Just giving out balloons last weekend was a chore in self-control. Not that the kids were wrong in their behavior, per se. It just took way too much of my grit to be nice about it.
Not full-time parenting material.
Yeah also not parenting material.
Erin, there's temporary tattoo transfer paper: [link]
I don't see any signs that you're taking after your mother, Teppy, and thank god for that. That's appalling.
I don't see any signs that you're taking after your mother, Teppy
I think with kids it would be a whole different ballgame. I'm more or less okay in how I interact with people now (although, truly, I have a lot of her more narcissistic qualities; despite how much I try to hide it, I do tend to make things All About Me at every possible opportunity), but I think with children it would be vastly, vastly different.
I mean, thank you all for what you've said -- that's very kind. But I know myself, and I know what lives under my metaphorical bed.
I think everyone makes things All About Me. Civilized people learn not to act on every impulse and not say everything that comes into their heads.
I worry about the same thing, Teppy. But I want to have kids in order to be a better parent to them.
But I want to have kids in order to be a better parent to them.

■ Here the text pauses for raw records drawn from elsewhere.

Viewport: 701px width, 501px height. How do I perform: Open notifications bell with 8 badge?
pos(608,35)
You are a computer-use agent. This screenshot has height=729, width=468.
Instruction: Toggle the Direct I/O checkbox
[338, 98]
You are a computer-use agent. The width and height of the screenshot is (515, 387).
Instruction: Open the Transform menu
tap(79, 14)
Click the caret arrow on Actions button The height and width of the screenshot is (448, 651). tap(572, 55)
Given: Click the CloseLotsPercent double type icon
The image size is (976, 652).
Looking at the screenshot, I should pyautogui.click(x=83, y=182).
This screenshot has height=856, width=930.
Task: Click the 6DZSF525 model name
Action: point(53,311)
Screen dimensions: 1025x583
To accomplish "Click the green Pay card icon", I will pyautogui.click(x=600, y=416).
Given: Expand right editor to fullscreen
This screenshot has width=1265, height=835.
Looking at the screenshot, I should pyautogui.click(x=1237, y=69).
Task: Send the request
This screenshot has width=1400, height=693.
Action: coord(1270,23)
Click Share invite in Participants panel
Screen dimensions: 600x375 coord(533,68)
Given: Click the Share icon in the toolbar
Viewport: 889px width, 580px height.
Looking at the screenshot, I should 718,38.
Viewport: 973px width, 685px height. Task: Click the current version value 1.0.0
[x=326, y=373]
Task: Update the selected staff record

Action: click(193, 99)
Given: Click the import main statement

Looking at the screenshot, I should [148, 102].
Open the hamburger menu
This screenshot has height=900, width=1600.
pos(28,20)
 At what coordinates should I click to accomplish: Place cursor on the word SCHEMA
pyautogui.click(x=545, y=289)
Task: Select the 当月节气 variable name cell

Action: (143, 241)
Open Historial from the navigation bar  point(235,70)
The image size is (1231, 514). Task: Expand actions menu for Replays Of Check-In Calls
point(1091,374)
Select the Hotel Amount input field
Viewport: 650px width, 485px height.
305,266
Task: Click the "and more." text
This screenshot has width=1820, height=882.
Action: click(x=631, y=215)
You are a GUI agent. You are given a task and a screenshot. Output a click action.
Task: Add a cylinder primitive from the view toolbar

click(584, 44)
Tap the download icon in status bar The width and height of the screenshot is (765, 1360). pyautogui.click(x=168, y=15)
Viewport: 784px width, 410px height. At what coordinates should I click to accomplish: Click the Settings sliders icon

Well -- and I don't know if I can say this in a non-convoluted way -- the fear of becoming my mom is a big reason I don't want to have kids, but even if I were 100% sure I would never become my mom, I still don't want to have kids.
So, it's a big reason, but even if it were able to be alleviated, it's not the only reason.
Unrelated to my always-entertaining mother, or to my fears of becoming same, I have a doctor appointment at 2:30 today to see about this nagging pain in my hip. It's also in my low back, so I'm assuming it's a muscle thing rather than a hip joint in need of replacement.
If I stretch, and roll on a tennis ball for the trigger points, and move around a lot, it really helps. Yesterday during the day I was pretty much fine. But then trying to sleep -- IOW, staying immobile in possibly non-ergonomical positions for 6-8 hours in a row -- leaves me in serious pain in the morning.
Plus, I've noticed at work -- where I sit for long periods at a time -- that when I stand up I can often feel my lower-back muscles spasming.
I've been using a heating pad, and hot baths, along with the aforementioned stretching and whatnot, and it's not quite getting rid of it. So I'm hoping some flexiril will get it the rest of the way gone.
(Pretty sure I caused it by [1] walking too much, [2] in really bad shoes for walking.) (We might also need a new mattress.)